He has a point. But Islamophobia is increasingly losing quote marks to become a literal truth.
As we speak, demagogues all over Europe are daily stoking fears that hordes of Islamic immigrants will swamp European society.
The first result of that feckless fear-mongering is the UK referendum. And it bodes badly for the future.
Finally, a word about what's good about Europe. Especially our experience of Euro 2016.
Win or lose this weekend, Robbie Brady's goal will remain the most glorious moment in our collective memory. I want to ask, why?
George Orwell famously said that serious sport was war carried on by other means. But was he right?
Surely a suppressed instinct to go to war with Italy was not behind the emotion that erupted after Brady's head drove the ball into the back of the Italian net?
Erupted in my own house, too, so that I excitedly ran out to share my joy with neighbours - and returned to find my wife, Gwen, in tears. Gwen is a fanatical follower of most field sports, except football. Rugby is her game, and she knows a lot more about it than I do.
But her tears prompted me to ask her a question.

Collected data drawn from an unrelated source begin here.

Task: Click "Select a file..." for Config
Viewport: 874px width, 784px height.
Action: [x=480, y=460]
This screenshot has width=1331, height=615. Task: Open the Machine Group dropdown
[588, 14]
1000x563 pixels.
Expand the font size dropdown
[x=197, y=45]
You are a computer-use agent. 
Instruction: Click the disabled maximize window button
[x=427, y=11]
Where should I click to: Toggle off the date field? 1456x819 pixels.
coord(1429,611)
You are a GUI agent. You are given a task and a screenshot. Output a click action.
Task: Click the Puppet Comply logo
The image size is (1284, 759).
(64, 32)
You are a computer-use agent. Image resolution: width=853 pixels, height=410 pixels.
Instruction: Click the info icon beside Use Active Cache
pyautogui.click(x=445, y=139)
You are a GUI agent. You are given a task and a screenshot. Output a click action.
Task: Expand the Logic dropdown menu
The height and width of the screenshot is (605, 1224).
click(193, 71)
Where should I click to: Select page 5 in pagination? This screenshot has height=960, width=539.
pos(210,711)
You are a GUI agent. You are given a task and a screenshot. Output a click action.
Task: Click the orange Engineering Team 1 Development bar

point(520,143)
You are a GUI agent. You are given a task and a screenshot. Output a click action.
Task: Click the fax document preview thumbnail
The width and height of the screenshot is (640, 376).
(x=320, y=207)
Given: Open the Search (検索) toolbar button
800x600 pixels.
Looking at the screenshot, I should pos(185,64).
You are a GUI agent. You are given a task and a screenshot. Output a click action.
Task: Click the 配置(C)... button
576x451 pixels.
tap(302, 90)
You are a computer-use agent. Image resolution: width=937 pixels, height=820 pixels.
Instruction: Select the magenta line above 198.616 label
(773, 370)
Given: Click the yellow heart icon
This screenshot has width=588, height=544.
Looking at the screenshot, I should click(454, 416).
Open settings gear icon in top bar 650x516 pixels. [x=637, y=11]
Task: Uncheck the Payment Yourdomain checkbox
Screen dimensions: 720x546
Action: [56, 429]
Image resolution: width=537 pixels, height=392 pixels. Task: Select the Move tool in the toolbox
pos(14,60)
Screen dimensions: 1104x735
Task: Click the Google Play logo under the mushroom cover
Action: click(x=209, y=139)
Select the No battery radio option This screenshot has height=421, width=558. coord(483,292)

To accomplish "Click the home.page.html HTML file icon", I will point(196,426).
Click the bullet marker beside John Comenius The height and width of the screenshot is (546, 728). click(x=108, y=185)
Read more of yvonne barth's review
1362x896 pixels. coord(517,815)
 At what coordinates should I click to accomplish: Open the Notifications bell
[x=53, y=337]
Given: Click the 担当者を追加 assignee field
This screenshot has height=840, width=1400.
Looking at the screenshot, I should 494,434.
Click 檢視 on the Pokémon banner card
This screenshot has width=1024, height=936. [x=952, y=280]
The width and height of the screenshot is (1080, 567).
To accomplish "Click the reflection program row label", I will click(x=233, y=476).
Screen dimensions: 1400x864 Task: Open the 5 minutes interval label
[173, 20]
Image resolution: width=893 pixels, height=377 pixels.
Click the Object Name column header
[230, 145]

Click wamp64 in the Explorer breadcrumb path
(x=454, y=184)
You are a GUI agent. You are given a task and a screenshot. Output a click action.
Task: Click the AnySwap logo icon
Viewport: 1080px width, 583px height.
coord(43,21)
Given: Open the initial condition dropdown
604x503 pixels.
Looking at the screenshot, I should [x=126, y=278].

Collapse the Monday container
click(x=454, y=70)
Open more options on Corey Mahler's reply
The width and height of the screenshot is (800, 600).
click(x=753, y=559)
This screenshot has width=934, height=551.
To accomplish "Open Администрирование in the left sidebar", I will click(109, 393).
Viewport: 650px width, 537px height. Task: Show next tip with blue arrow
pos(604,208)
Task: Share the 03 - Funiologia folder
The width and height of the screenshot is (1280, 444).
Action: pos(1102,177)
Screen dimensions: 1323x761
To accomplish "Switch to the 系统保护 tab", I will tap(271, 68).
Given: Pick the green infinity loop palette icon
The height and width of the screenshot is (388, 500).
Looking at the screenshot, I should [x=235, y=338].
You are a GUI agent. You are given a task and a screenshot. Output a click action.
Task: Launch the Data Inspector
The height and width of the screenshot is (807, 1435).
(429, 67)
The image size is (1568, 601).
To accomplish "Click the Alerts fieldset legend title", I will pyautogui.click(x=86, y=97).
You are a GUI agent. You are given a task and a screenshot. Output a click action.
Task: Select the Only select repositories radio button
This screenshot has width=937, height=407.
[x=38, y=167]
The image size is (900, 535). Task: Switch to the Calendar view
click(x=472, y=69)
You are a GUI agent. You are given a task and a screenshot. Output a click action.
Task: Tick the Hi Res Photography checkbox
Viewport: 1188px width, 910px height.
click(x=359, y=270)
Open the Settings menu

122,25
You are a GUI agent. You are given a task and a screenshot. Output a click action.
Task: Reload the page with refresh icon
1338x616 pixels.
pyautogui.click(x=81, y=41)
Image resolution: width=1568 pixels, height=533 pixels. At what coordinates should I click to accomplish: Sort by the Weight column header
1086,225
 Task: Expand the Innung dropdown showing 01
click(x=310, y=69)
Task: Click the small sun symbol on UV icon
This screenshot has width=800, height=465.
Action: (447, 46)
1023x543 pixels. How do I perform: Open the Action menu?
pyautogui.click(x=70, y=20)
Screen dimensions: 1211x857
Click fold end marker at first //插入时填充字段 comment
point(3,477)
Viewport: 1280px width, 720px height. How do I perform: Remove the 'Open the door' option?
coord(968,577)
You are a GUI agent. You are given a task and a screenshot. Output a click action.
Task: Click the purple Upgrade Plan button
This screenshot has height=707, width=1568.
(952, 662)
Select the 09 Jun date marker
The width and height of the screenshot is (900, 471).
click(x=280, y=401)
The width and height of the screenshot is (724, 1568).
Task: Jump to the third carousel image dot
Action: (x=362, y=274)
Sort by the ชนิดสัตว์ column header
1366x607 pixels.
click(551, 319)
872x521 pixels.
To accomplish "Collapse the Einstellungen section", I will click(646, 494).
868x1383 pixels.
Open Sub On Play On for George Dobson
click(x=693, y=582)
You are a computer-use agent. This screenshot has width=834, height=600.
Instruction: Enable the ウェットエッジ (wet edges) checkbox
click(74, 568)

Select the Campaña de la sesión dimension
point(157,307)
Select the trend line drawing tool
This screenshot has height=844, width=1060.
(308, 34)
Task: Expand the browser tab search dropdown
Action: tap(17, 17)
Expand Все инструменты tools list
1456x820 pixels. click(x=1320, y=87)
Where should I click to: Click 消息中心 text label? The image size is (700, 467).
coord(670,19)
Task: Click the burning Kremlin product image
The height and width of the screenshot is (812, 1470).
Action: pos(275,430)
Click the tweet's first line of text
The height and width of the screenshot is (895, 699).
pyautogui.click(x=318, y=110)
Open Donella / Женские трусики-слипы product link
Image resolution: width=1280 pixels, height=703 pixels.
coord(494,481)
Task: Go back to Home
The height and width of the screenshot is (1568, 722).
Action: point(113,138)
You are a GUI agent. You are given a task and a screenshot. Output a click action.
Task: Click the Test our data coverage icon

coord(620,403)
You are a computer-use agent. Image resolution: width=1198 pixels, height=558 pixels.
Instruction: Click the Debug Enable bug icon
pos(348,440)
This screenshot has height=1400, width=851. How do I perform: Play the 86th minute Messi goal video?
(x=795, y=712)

How come she had never cried on the many occasions when the Irish rugby team had romped home against all the odds?
Why the sudden snuffling over soccer, a game of which she has never been greatly fond?
She told me to get lost. But the following day, without preamble, she said: "The reason I cried was because Brady's goal brought out the socialist side of me."
A bit taken aback, I asked her what the hell the socialist side of her had to do with her crying because Robbie Brady buried a ball in the back of the net?
Gwen gave me a hard look. "Because the football fans need it more than the rugby fans."
On reflection, I think there's a good grain of truth in Gwen's theory. Football fans come from all walks of life, but the hard core of supporters come from the working class.
By and large, rugby fans can fall back on present or future rich careers and the raft of pursuits and pleasures that go with a professional career.
But for many working-class fans, deprived by an accident of birth and class, Robbie Brady is a more realistic role model.
Naturally, their bourgeois critics claim that working-class fans spend far too freely in support of their favourite team.
But why should working-class fans practise deferred gratification? Statistics show the dice are loaded against them becoming solicitors or dentists.
Instead of investing in an impossible future of professional status, working-class football fans live for family, friends and, yes, football.
True, many fans will find it hard to pay off the credit unions or credit cards.
True, they will drag themselves out of bed on many a dreary morning to pay for their mayfly dances in Lille and Lyon.
But who is to say that these fans did not make a rational decision given the cards they were dealt by Irish society?
Many of the fans who glory in Brady's goal will not go to college, will not live as long as rugby fans, will not enjoy as healthy and well-pensioned an old age.
Deep down, we who got a better deal in life know that. We know our privileged status comes at the price of leaving others behind.
Football forces us to face these forgotten others on our television screens.
But sharing a moment in Lille with them is not the same as sharing a life, or a society. And that's a thought that lies too deep for tears.